Comparison of the biophysical and transport properties of native human mucus to synthetic mucus biomaterials. (A) Schematic illustration of the preparation steps for the synthetic mucus biomaterial. 4% (w/v) mucin solution is mixed with a 4% (w/v) cross-linker to form a mucin-based hydrogel with 2% (w/v) mucin and 2% (w/v) cross-linker. (B) Images of MUC5B (BSM) hydrogel (blue) and MUC5AC (PGM) hydrogels (red). Scale bar = 2 mm. (C) Box-and-whisker plots of measured log₁₀[MSD_1s] for 100 nm PEG-NP in human mucus samples (ex vivo and in vitro) and synthetic mucus biomaterials with varying mucin compositions. (D) Box-and-whisker plots of the estimated pore sizes (ξ) of human mucus samples and synthetic mucus biomaterials calculated based on 100 nm PEG-NP diffusion. (E) Box-and-whisker plots of the microsphere transport rates of BCi-NS1.1 native mucus and synthetic mucus biomaterials on BCi-NS1.1 cultures.***p < 0.001 by Kruskal–Wallis test with Dunn’s correction. The color of the asterisk indicates the comparison group.

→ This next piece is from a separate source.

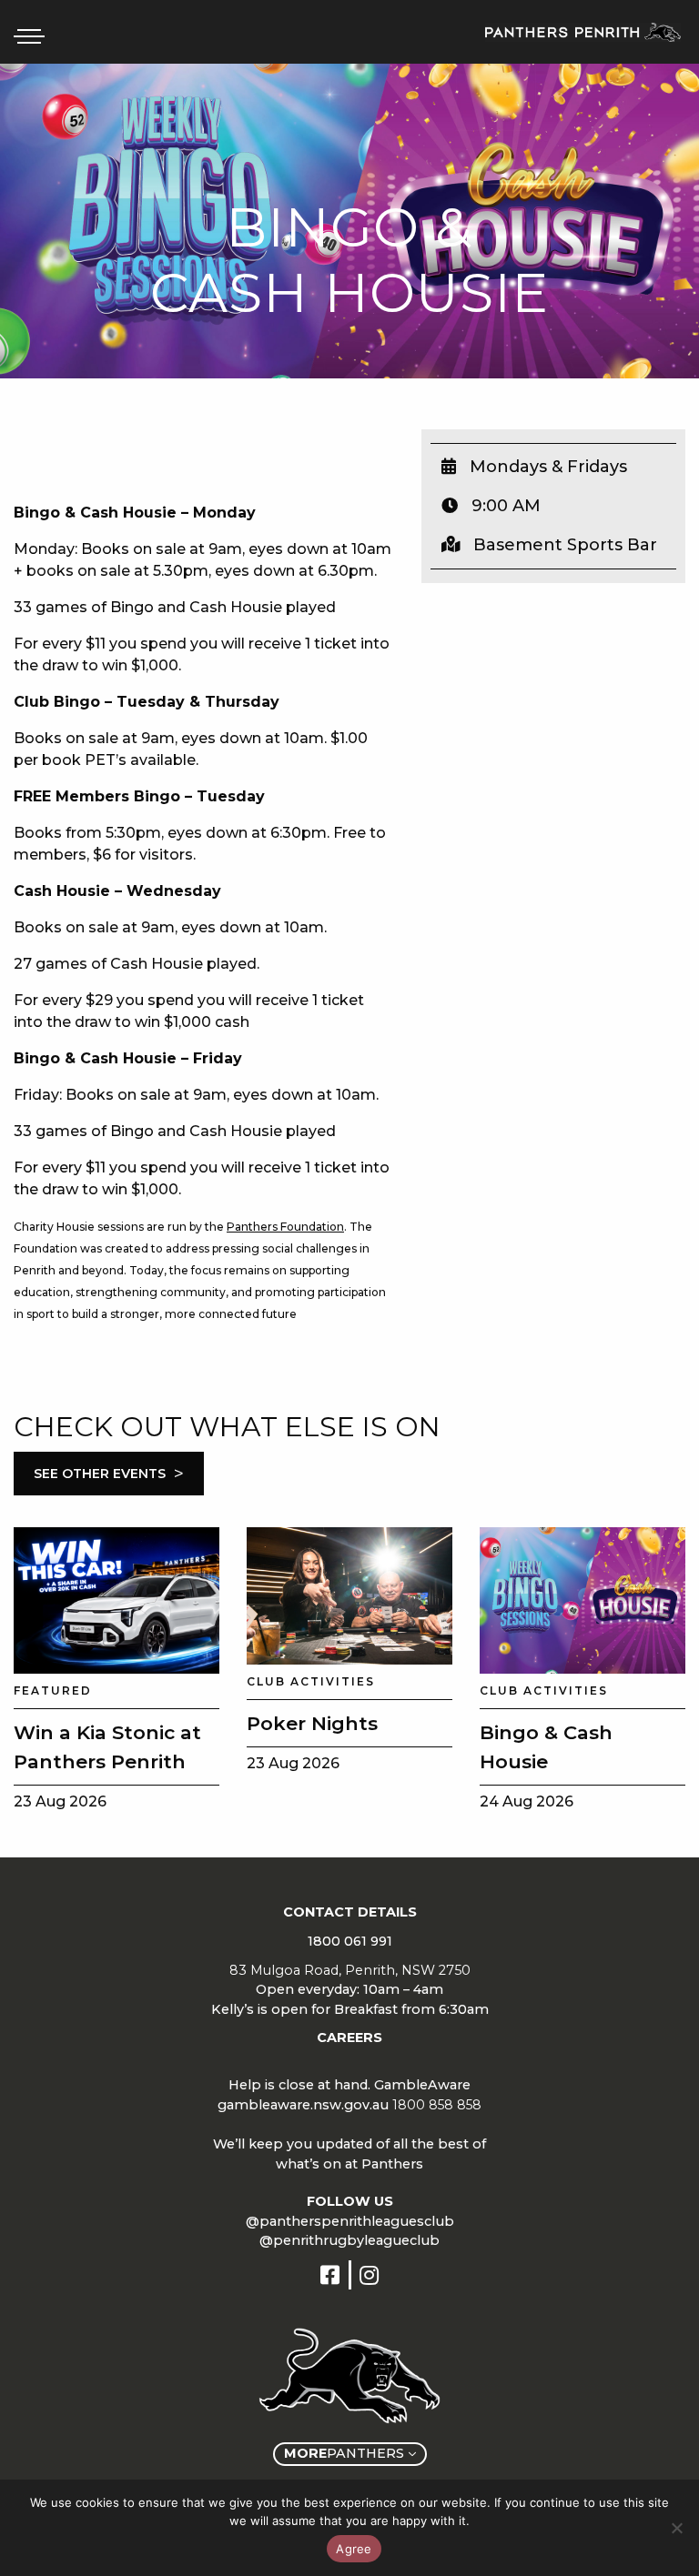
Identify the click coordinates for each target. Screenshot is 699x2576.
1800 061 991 (350, 1941)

Comparing our synthetic mucus biomaterials to human samples, we found that MUC5B (BSM) hydrogels had comparable microstructural properties to human mucus samples collected in vitro (Figure 1C). However, MUC5B hydrogels showed significantly different microstructural properties from ETT-sourced mucus (Figure 1C) as indicated by a reduction in 100 nm PEG-NP diffusion. The MUC5AC (PGM) gels had significantly reduced 100 nm PEG-NP diffusion compared to human mucus (ex vivo and in vitro) and MUC5B gels, indicative of a significantly smaller network pore size (Figure 1C). Using PTM analysis, we estimated the gel network pore sizes (ξ) in synthetic and human mucus. Similar to particle diffusion, MUC5B hydrogels showed similarities in pore size to the in vitro mucus samples (ξ ≈ 200–400 nm), whereas MUC5AC gels had significantly reduced network pore sizes (ξ ≈ 100 nm) (Figure 1D). We also observed varying distributions in nanoparticle diffusion and pore size in different samples, where MUC5AC hydrogels showed a smaller MSD and pore size distribution than MUC5B hydrogels and human mucus samples. Based on the size of nanoparticles used (100 nm) for microrheological analysis, we are only able to detect network sizes ≥100 nm. Thus, MUC5AC hydrogels likely possess pore sizes of 100 nm or less.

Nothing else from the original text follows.